Our editorial will detail what consignment inventory is, how it works, and the best strategies to manage it effectively.

 

What Is Consignment Inventory?

 

Consignment inventory refers to a business arrangement in which a supplier or manufacturer provides goods to a retailer, but retains ownership of the goods until they are sold. Essentially, the retailer acts as a custodian for the goods, only purchasing them from the supplier once they’ve been sold to the end customer. This model is beneficial for retailers because it reduces the risk of holding inventory that might not sell, while suppliers can expand their market presence without hefty initial outlays.

 

How Consignment Inventory Works

 

How To Manage Consignment Inventory

The process of consignment inventory can be visualised in a few simple steps:

  1. The supplier delivers goods to the retailer but retains ownership.
  2. The retailer, franchise or Multi-site organisation displays and promotes the goods in their store.
  3. Customers purchase goods from the retailer.
  4. The retailer pays the supplier for the sold goods, usually at an agreed-upon price or margin.
  5. Unsold goods can be returned to the supplier or renegotiated depending on the agreement.
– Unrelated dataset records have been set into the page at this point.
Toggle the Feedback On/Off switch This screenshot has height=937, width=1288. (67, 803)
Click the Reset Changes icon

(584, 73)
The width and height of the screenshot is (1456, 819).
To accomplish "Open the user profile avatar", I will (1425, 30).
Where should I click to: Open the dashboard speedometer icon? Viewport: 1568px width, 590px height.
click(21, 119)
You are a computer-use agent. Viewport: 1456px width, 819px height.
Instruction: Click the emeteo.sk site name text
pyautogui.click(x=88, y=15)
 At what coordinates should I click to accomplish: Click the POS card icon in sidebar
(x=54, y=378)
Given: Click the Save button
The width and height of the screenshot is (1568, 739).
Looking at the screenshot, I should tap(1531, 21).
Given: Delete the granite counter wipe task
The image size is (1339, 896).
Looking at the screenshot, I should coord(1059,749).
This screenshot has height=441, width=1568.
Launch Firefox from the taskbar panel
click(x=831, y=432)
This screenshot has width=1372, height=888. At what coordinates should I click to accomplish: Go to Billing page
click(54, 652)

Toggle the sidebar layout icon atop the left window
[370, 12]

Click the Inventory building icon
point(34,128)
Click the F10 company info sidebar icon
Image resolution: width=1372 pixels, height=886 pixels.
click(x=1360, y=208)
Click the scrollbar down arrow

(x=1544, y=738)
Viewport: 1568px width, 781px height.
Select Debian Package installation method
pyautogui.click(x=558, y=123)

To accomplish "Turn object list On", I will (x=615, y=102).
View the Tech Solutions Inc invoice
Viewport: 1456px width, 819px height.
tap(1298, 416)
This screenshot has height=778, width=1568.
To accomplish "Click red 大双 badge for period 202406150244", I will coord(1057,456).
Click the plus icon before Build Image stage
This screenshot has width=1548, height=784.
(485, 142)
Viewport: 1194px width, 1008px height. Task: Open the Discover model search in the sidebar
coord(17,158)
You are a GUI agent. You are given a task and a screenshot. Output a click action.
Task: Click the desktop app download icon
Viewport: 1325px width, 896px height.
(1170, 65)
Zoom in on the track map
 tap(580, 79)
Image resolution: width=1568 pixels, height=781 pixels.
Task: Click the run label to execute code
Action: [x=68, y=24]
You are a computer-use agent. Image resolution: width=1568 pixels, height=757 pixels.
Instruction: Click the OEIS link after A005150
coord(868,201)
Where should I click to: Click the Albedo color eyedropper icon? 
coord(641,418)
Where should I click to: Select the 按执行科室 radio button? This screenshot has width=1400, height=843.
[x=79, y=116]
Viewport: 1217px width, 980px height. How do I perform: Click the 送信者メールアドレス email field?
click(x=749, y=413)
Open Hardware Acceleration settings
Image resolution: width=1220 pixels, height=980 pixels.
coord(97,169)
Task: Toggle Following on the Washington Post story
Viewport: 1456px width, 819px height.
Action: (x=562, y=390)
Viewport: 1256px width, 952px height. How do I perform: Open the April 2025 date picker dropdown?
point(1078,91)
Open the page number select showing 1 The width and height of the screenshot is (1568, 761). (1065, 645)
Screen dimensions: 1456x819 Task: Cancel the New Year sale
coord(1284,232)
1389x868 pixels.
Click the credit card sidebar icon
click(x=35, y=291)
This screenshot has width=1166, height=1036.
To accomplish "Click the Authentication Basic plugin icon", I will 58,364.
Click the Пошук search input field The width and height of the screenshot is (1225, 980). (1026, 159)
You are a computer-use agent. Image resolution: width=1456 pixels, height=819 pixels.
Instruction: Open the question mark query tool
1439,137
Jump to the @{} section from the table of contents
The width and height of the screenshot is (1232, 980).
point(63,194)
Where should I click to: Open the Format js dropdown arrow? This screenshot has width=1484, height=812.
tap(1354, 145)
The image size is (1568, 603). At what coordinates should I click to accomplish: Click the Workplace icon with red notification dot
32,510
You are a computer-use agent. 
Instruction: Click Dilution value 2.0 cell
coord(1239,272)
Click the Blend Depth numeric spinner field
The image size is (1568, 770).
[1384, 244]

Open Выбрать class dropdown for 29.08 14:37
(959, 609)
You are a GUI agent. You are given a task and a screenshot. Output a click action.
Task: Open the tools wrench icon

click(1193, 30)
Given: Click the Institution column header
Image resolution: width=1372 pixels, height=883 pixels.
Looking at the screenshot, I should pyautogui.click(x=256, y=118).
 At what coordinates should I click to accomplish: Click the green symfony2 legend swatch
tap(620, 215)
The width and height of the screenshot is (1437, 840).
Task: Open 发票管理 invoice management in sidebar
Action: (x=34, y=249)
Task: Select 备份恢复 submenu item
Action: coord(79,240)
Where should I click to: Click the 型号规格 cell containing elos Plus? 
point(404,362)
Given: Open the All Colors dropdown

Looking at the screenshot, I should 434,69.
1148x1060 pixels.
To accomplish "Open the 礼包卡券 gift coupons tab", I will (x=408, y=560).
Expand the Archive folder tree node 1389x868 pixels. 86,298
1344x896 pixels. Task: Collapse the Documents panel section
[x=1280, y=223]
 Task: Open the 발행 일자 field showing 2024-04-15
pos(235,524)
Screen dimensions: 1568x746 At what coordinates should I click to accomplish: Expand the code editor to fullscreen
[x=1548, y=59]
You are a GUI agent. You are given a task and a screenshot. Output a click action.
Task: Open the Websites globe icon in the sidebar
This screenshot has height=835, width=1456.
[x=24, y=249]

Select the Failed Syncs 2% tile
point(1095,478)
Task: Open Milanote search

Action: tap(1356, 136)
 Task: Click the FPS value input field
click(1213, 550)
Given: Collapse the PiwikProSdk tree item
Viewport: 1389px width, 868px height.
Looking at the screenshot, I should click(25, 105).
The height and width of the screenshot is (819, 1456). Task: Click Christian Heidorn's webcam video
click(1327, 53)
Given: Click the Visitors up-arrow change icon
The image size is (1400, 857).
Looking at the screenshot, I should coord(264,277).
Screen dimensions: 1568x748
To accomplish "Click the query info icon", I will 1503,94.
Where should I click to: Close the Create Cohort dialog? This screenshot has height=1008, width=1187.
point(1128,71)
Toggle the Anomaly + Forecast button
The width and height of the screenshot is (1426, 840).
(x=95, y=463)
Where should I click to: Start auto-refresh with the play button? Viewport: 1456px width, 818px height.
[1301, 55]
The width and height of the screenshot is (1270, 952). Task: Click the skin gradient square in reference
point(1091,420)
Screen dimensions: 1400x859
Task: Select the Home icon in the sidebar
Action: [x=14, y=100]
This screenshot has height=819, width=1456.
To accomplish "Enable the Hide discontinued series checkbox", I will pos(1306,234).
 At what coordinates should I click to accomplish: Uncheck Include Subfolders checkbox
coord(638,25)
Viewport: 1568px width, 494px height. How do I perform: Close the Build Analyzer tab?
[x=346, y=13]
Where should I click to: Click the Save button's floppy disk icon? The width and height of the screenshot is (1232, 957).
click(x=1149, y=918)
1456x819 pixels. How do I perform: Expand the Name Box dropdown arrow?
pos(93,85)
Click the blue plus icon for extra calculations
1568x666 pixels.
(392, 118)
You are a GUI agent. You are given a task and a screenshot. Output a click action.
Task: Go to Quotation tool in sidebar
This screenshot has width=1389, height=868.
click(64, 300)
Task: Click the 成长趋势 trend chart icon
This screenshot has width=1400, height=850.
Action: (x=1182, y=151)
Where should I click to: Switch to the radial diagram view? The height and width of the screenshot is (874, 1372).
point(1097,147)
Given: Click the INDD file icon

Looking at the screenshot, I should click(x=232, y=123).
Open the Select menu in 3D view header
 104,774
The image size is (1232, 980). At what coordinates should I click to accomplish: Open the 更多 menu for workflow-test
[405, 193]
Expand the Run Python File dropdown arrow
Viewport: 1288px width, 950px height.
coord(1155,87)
To better understand the flow, here’s a simple graph illustrating the process:

 

How to Manage Consignment Inventory

 

Managing consignment inventory requires a delicate balance and clear communication between the supplier and the retailer. Here are some strategies to consider:

  • Mutually Agreeable Contract: It’s crucial to have a comprehensive contract that details the terms of the consignment agreement. This should cover aspects like payment terms, responsibility for damaged goods, and the duration of the consignment.
  • Discuss Problems Early: Open communication is key. If any issues arise, such as slow-moving stock or quality concerns, they should be addressed promptly. Early resolution often prevents bigger problems down the line.
  • Consignment Inventory Software: Leveraging technology can be a game-changer. There are numerous software solutions designed specifically for managing consignment inventory, helping to track sales, returns, and payments seamlessly.
  • Avoid Oversupplying Goods: It’s essential to regularly review and adjust the amount of stock consigned. An oversupply can lead to storage issues for the retailer and potential financial losses for the supplier.
  • Watch Term Limits: Ensure that unsold goods aren’t languishing on the retailer’s shelves for extended periods. Regularly review and rotate stock to keep the inventory fresh and appealing to customers.

 

Pros and Cons to Managing Consignment Inventory

 

Pros:

 

  • Reduced Risk for Retailers: Retailers don’t have to outlay capital until the product sells, reducing financial risks.
  • Market Testing: Suppliers can test new products in the market without a significant investment.
  • Flexible Inventory: Retailers can easily adjust inventory levels based on demand.

Cons:

 

  • Delayed Payment for Suppliers: Payments are only received when products sell, which can affect cash flow.
  • Management Complexity: Tracking consigned inventory can be more complex than regular inventory.
  • Potential for Misalignment: Without clear communication, misunderstandings can arise between suppliers and retailers.

 

 

How to Deal with Consignment Inventory in Your Accounting

 

Accounting for consignment inventory is different from standard inventory accounting. Key points to remember are:

  • Recognition of Ownership: Even though the goods are in the retailer’s possession, they remain the property of the supplier until sold. Therefore, they shouldn’t appear as an asset on the retailer’s balance sheet.
  • Recording Sales: When a sale occurs, the retailer records the revenue and the payable to the supplier. The supplier, in turn, recognises the sale as revenue and removes the item from their inventory.
  • Returns and Damages: Any unsold or damaged goods should be accounted for based on the initial agreement. This might involve returning the items or adjusting the payment terms.

 

In conclusion, while consignment inventory offers many benefits for both suppliers and retailers, it’s essential to approach it with clear communication, robust management strategies, and accurate accounting practices. With the right approach, consignment inventory can be a win-win for all parties involved.